- [WORK REQUEST]
Look through the entries below and copy exactly the part that begins with the line containing "Screen dimensions: 1512x807" and ends with the line containing "Viewport: 1568px width, 736px height.". Do not copy the pictures.

- [RECORDED INFORMATION]

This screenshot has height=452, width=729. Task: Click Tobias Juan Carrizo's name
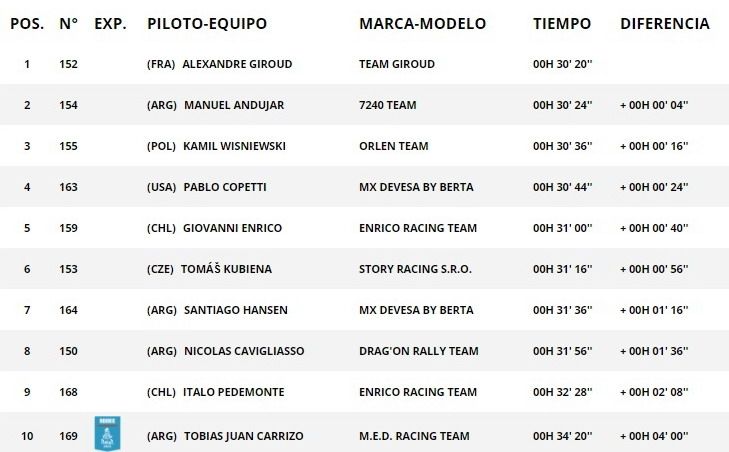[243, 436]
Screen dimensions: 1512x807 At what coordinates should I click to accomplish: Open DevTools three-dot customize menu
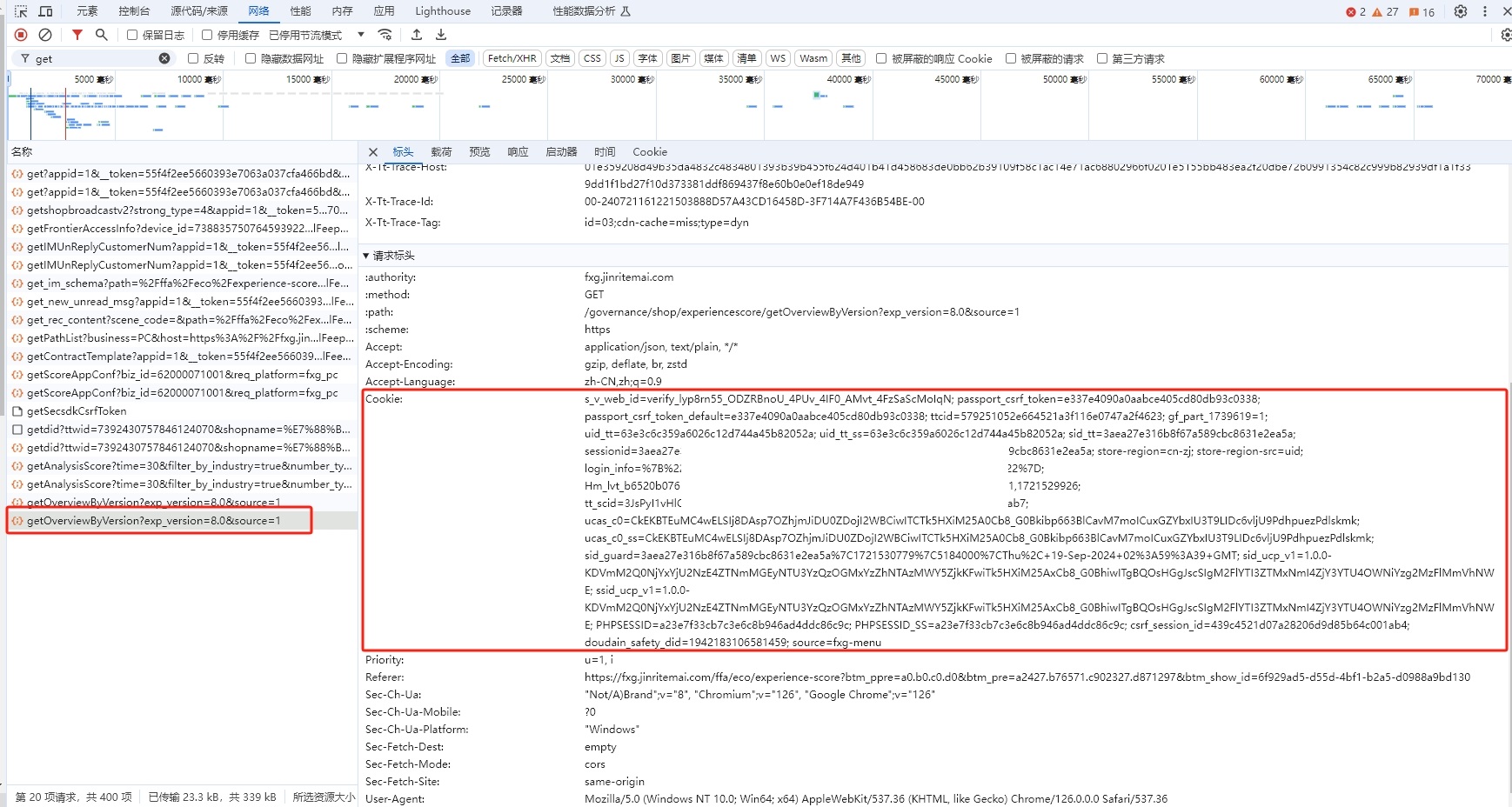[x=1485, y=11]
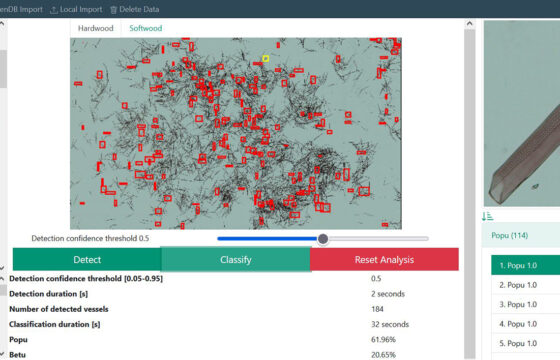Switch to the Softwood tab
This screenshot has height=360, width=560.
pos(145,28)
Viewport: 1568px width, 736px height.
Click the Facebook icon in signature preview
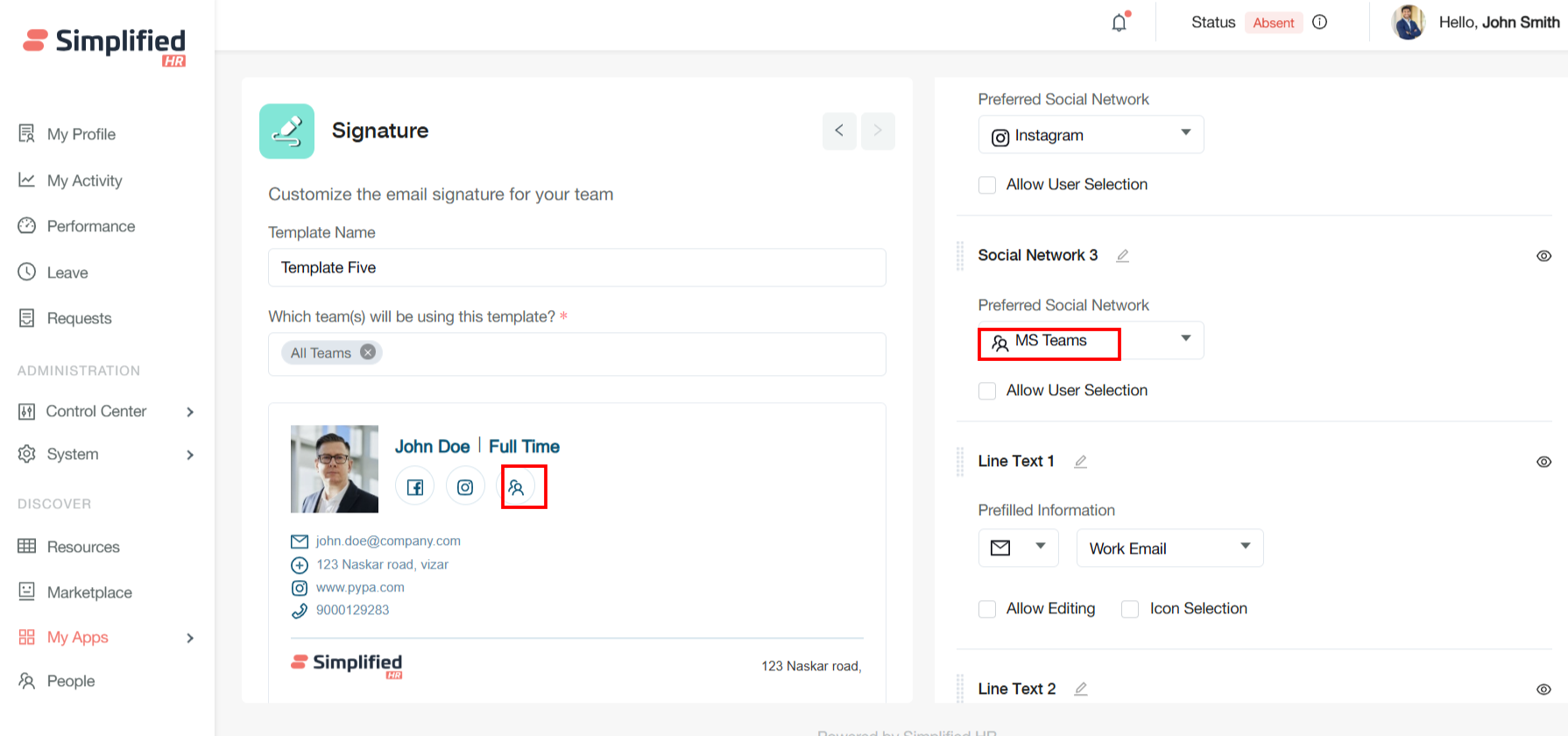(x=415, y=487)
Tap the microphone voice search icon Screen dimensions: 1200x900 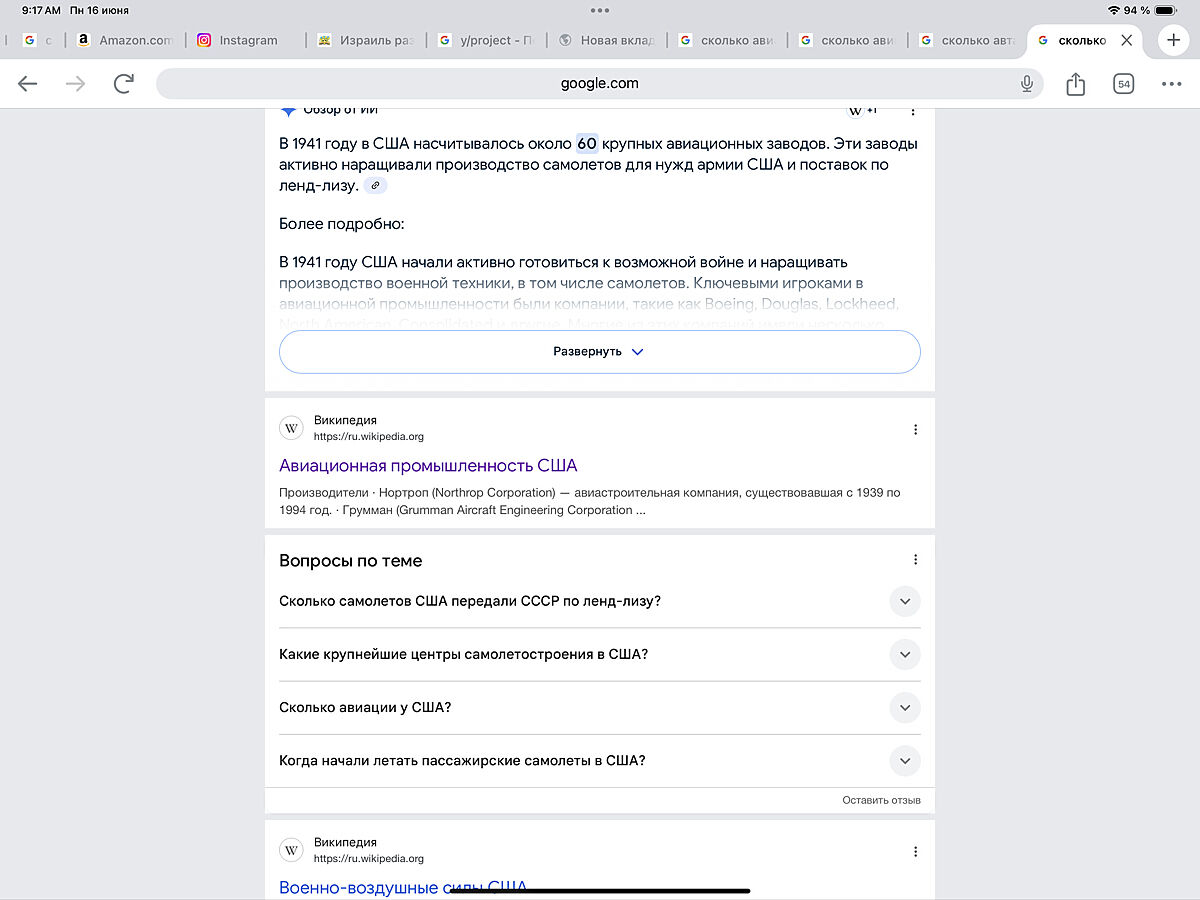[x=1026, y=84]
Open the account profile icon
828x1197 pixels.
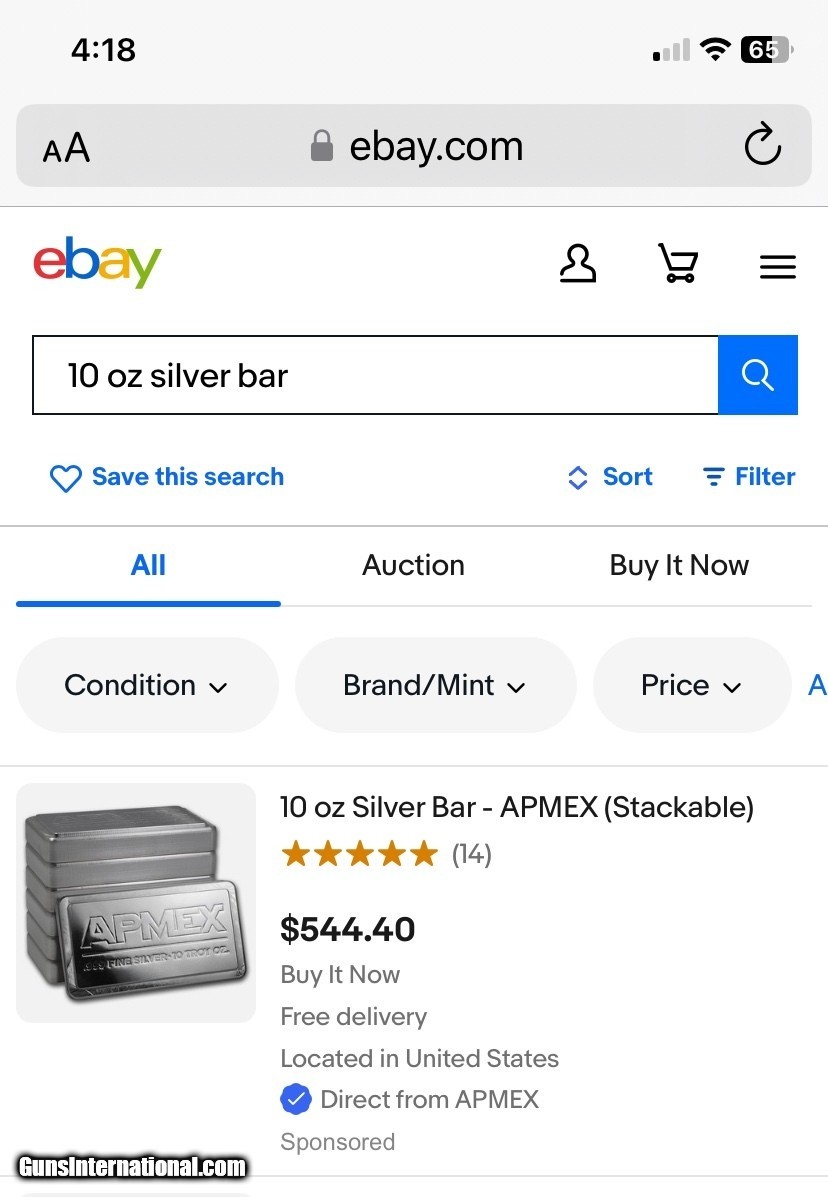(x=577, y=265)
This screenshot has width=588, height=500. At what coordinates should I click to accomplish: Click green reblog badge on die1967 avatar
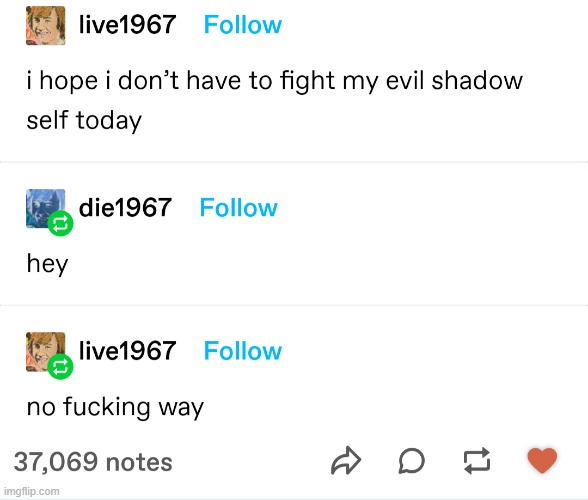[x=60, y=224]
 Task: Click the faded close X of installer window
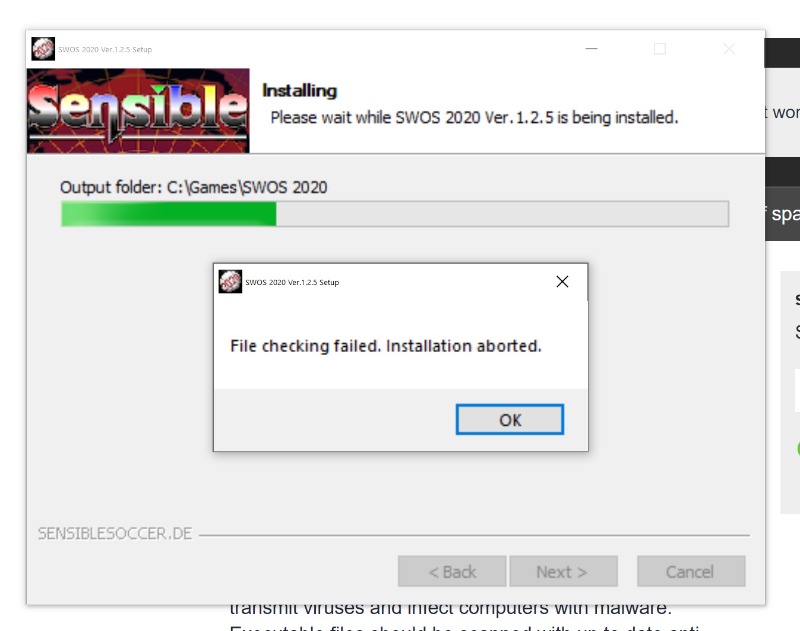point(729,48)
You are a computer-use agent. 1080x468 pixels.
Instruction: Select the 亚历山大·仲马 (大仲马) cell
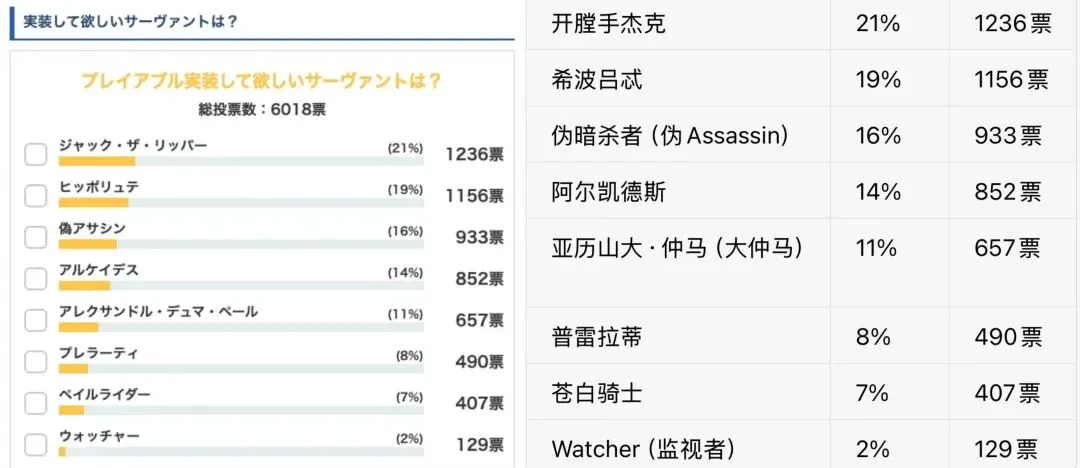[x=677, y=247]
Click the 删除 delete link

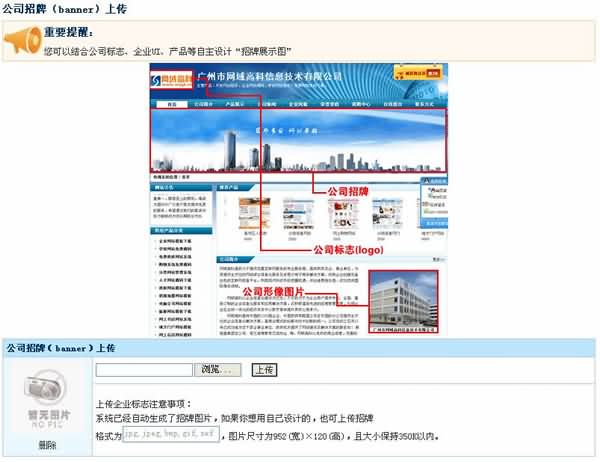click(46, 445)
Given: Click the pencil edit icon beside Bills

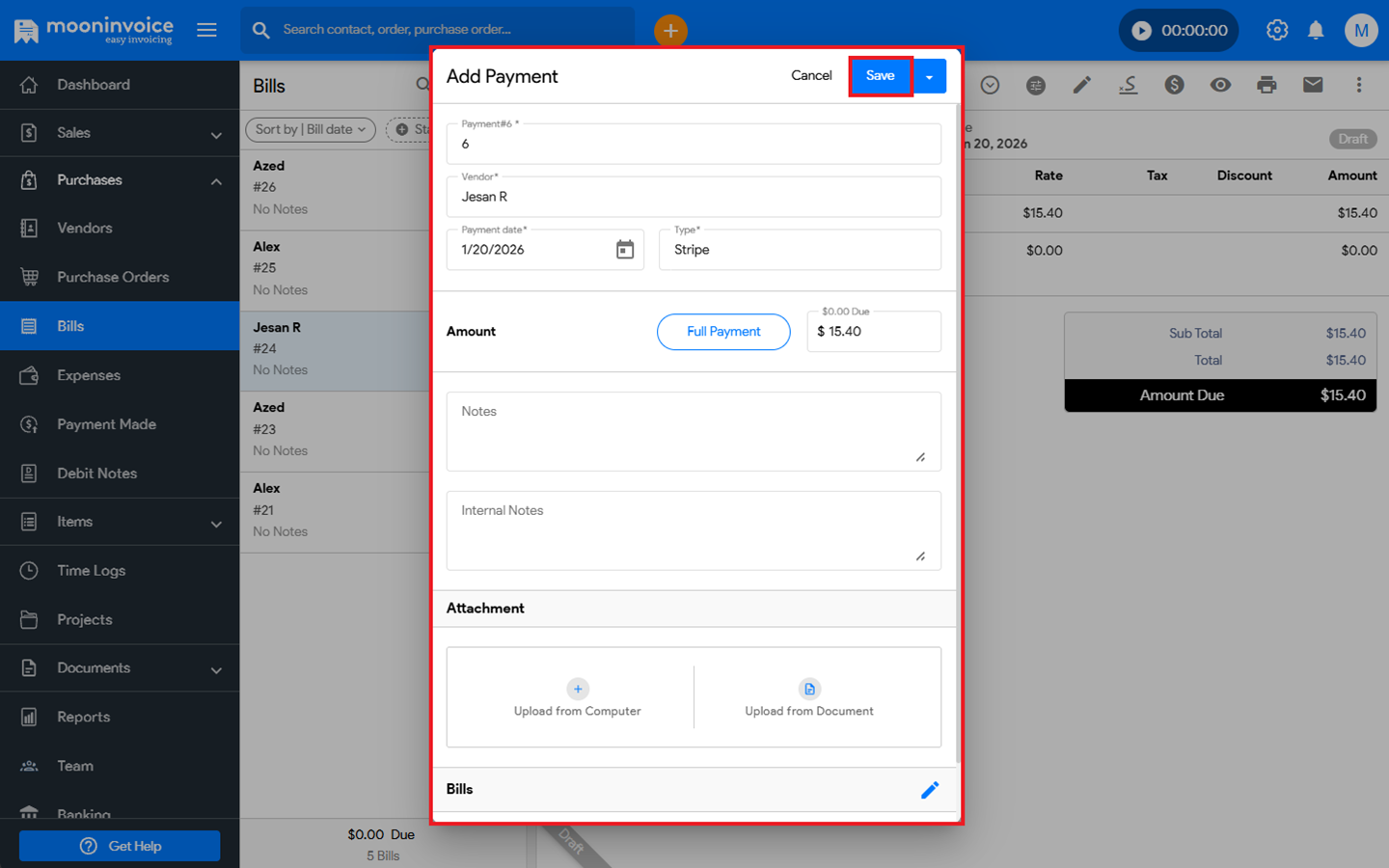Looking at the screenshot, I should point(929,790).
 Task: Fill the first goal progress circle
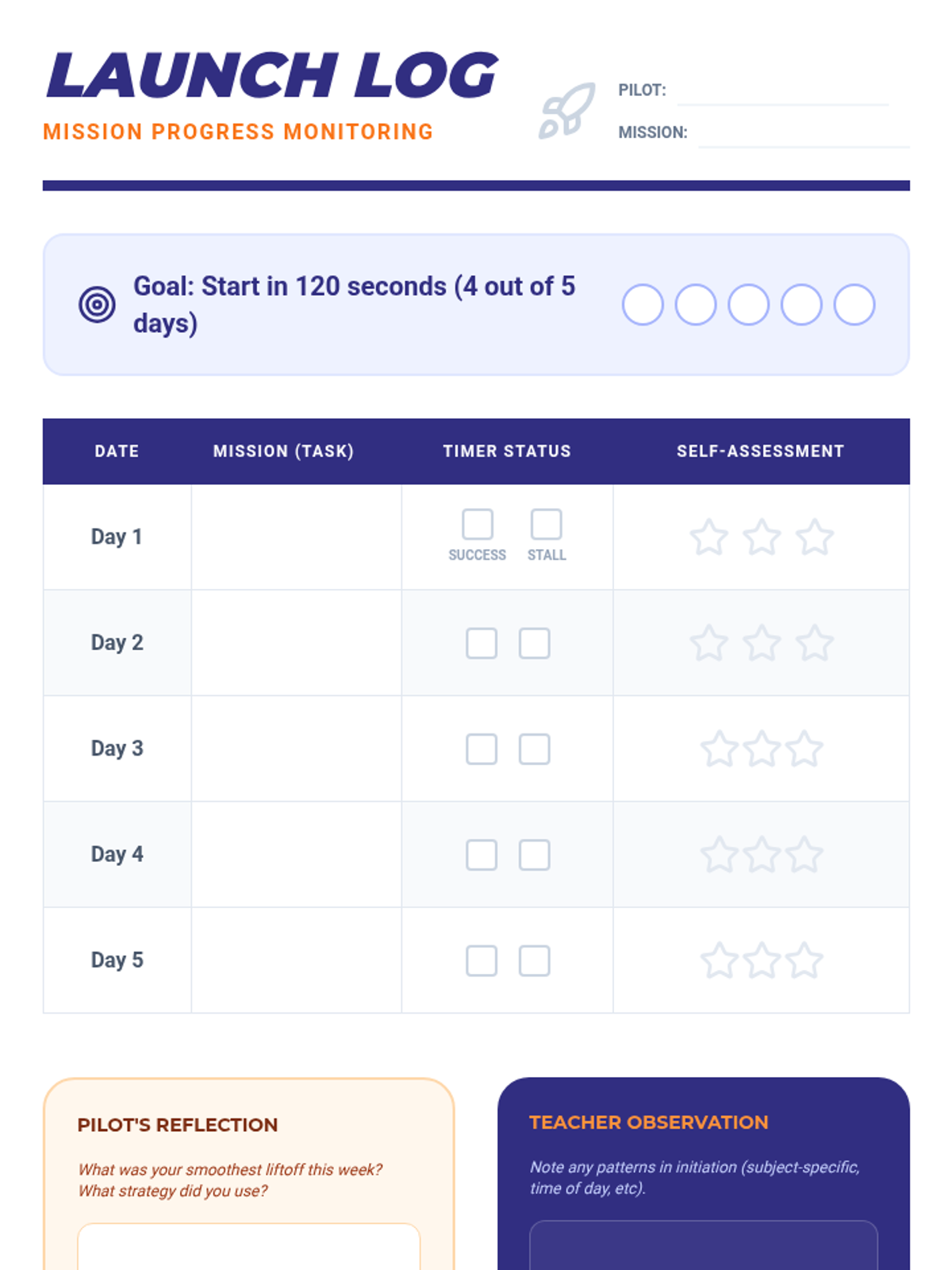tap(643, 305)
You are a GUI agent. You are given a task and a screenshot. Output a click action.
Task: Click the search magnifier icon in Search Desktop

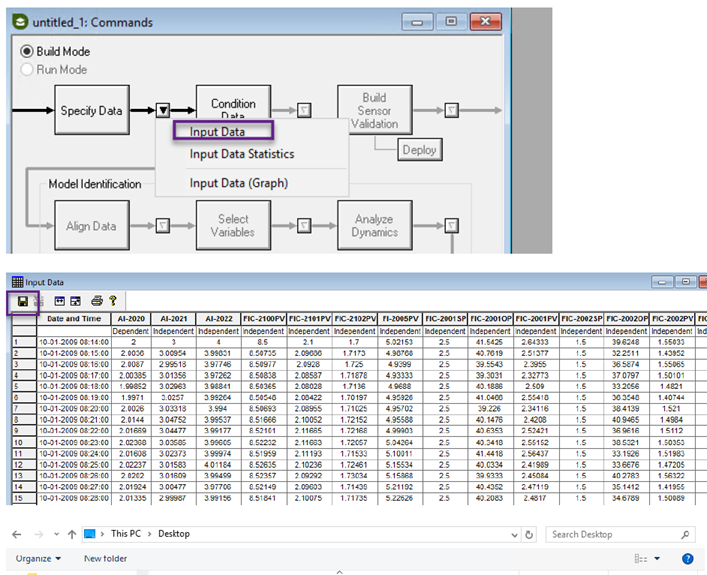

- [EXERCISE RESULT]
Screen dimensions: 1512x807 At what coordinates should I click to accomplish: Open DevTools three-dot customize menu
[x=1485, y=11]
Switch to the Softwood tab
This screenshot has height=360, width=560.
pos(145,28)
Viewport: 1568px width, 736px height.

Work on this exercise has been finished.